Exploring the introduction of common data standards may be a potential way forward in this respect. Auditor buy-in may be an issue if the technology is not developed and rolled out in an appropriate manner. Auditors need to feel engaged in the process and to understand the benefits of the technology in order to best facilitate the tools being fully adopted and utilised.
Modernising audit standards
Whilst the current auditing standards have not prevented firms from utilising technological innovation, one must question whether the standards, as drafted, appropriately take account of such developments.

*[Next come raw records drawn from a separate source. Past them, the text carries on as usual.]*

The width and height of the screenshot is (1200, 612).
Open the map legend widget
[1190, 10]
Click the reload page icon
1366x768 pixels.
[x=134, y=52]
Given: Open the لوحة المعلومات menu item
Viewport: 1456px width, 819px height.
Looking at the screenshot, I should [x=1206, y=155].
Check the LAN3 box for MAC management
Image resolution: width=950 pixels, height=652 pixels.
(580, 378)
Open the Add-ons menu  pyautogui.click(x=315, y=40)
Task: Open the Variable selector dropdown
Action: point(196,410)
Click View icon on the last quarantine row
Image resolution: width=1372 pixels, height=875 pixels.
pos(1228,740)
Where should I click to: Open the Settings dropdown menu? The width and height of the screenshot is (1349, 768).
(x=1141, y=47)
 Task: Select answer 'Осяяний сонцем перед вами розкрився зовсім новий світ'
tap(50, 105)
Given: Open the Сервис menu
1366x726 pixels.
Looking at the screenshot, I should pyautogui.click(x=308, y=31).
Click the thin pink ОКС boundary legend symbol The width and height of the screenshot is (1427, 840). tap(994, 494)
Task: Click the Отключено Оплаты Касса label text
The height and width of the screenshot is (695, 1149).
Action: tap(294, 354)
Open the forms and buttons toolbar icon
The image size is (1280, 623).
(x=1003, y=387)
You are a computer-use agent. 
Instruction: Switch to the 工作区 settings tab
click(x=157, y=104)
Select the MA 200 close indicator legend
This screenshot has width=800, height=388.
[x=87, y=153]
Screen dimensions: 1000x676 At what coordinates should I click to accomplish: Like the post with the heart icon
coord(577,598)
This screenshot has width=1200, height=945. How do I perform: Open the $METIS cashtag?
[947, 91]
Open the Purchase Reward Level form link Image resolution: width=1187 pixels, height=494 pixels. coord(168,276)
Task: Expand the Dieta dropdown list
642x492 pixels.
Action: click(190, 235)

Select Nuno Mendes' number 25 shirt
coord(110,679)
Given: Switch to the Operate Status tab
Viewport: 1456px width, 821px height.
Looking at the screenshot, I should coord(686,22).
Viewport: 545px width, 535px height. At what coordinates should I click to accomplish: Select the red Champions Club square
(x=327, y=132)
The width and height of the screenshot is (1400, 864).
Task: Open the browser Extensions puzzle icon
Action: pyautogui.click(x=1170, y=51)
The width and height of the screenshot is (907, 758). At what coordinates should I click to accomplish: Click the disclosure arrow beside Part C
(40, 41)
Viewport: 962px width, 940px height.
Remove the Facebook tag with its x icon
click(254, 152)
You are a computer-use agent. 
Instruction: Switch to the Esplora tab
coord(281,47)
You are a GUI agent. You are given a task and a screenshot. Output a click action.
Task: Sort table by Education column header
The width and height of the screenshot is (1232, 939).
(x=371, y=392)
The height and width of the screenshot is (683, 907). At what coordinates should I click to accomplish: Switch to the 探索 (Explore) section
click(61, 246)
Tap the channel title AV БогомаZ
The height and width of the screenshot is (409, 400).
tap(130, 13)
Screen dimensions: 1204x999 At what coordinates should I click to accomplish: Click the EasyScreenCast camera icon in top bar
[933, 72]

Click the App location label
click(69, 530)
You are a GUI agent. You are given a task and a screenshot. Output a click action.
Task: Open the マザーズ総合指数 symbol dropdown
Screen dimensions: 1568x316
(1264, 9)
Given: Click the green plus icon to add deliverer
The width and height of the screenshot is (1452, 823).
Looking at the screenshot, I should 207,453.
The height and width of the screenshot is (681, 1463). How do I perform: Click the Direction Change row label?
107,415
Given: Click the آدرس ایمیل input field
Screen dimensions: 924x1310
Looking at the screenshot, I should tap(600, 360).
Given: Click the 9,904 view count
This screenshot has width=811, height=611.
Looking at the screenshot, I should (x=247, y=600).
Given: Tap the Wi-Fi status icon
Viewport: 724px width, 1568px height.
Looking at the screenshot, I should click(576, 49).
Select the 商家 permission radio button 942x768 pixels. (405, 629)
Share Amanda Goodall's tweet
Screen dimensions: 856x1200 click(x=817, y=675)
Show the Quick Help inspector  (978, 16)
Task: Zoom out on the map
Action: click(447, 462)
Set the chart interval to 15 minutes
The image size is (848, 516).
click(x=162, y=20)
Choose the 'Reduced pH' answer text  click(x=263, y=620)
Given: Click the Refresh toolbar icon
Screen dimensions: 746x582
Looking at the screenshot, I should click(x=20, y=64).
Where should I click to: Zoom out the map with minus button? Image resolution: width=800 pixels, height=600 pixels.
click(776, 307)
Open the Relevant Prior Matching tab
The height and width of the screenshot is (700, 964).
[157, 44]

One of the key standards currently under consideration by the International Auditing and Assurance Standards Board (IAASB) is International Standard on Auditing (ISA) 500, Audit Evidence. Stakeholders have identified several areas where they believe this standard needs to be revised to better reflect developments in audit, including those related to technology.
The IAASB continues to explore potential revisions to this ISA. Additionally, as recognised by the FRC the IAASB also recently revised ISA 315, Identifying and Assessing the Risks of Material Misstatement, partly to better reflect the increased usage of technological tools by some audit firms.
Technology, AI and ethics
In terms of potential ethical issues, as highlighted by the FRC, there is a risk that the increased use of technology may result in the auditor inadvertently providing services which have implications for the auditor’s independence and objectivity. Additionally, there may be threats to the professional competence of the auditor if they do not properly understand the nature of the technology tool.
There will also be issues related to confidentiality in ensuring safe storage and retention of any client data and in ensuring that this data is not used inappropriately.
In conclusion, as the FRC recognises, it is important that this is an area that remains under observation as the use of technological tools on an audit starts to evolve.